• [TASK BRIEF]:
The reply is to be the lines from the one with "You are a GUI" through the last line of the records below, each retyped exactly, with pictures left out.

• [MATERIAL PROVIDED]:
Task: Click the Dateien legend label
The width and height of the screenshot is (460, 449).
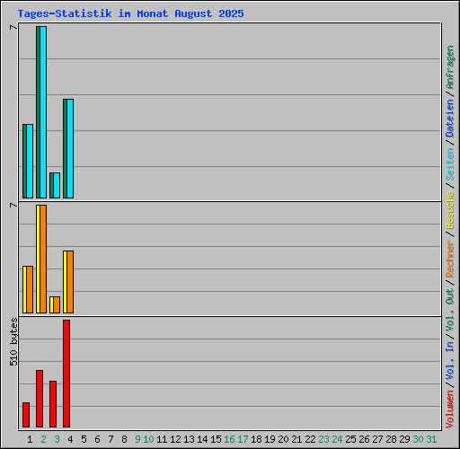Action: [450, 118]
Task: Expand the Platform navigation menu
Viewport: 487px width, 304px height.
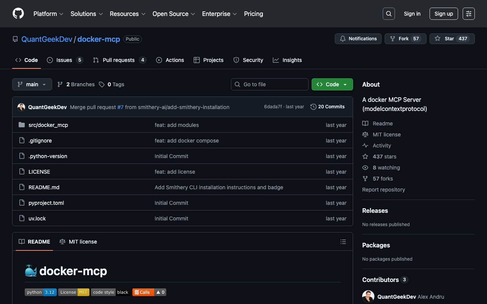Action: click(48, 14)
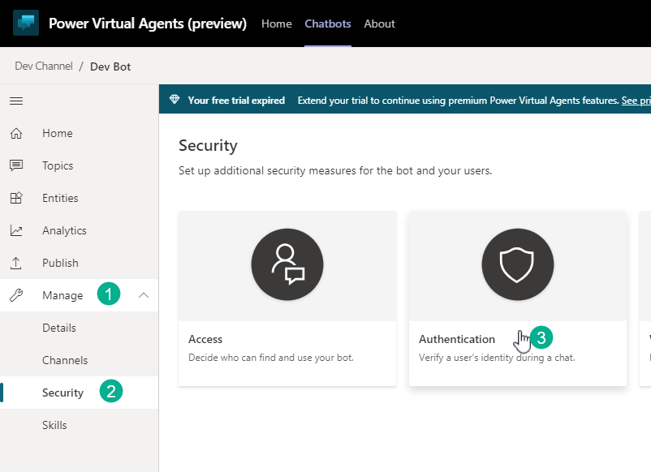Click the Analytics chart icon
651x472 pixels.
pos(16,230)
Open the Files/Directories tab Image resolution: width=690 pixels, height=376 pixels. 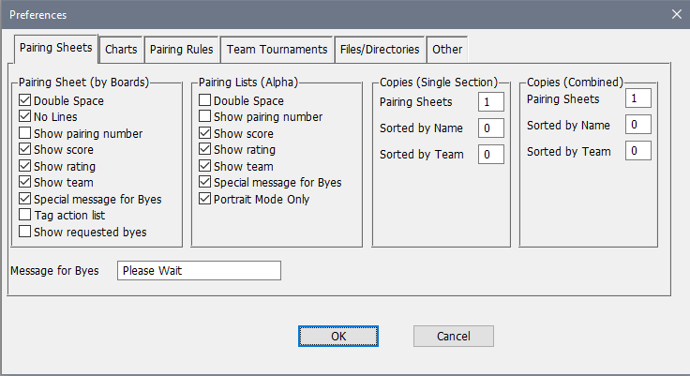380,49
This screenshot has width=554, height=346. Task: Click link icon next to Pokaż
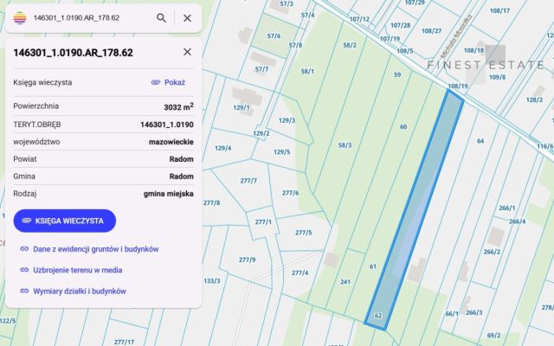click(x=156, y=82)
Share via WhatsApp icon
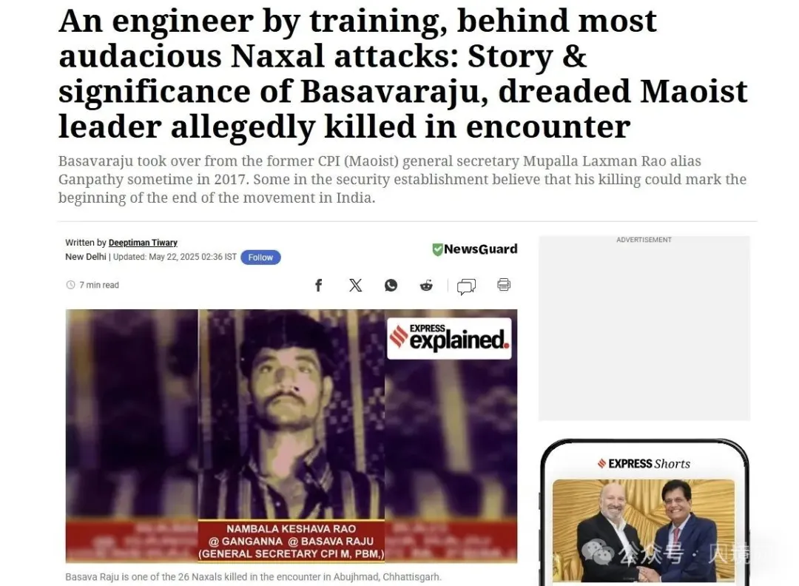Viewport: 799px width, 586px height. coord(391,286)
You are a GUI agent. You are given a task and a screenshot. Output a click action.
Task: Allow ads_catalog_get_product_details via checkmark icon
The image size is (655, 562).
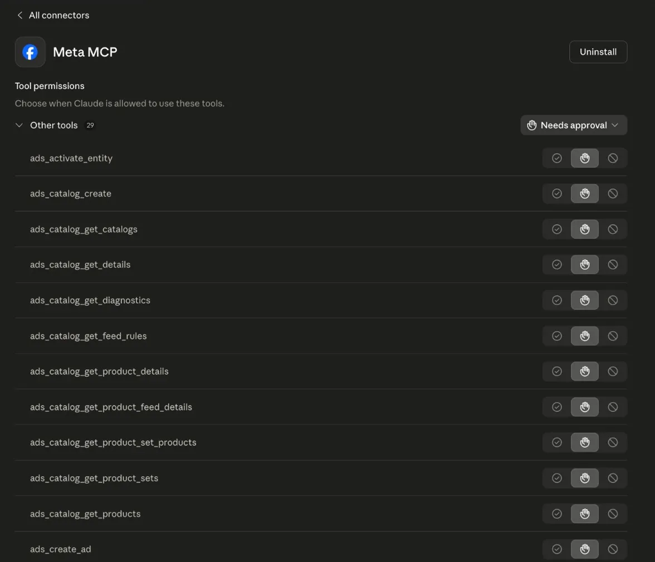click(x=556, y=372)
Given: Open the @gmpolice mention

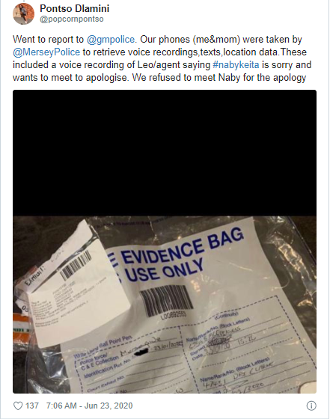Looking at the screenshot, I should tap(111, 40).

• [RESPONSE AREA]:
You are a GUI agent. You are given a task and a screenshot. Output a click action.
Task: Allow ads_catalog_get_product_details via checkmark icon
The image size is (655, 562).
click(x=556, y=372)
Given: Open the @gmpolice mention

Looking at the screenshot, I should tap(111, 40).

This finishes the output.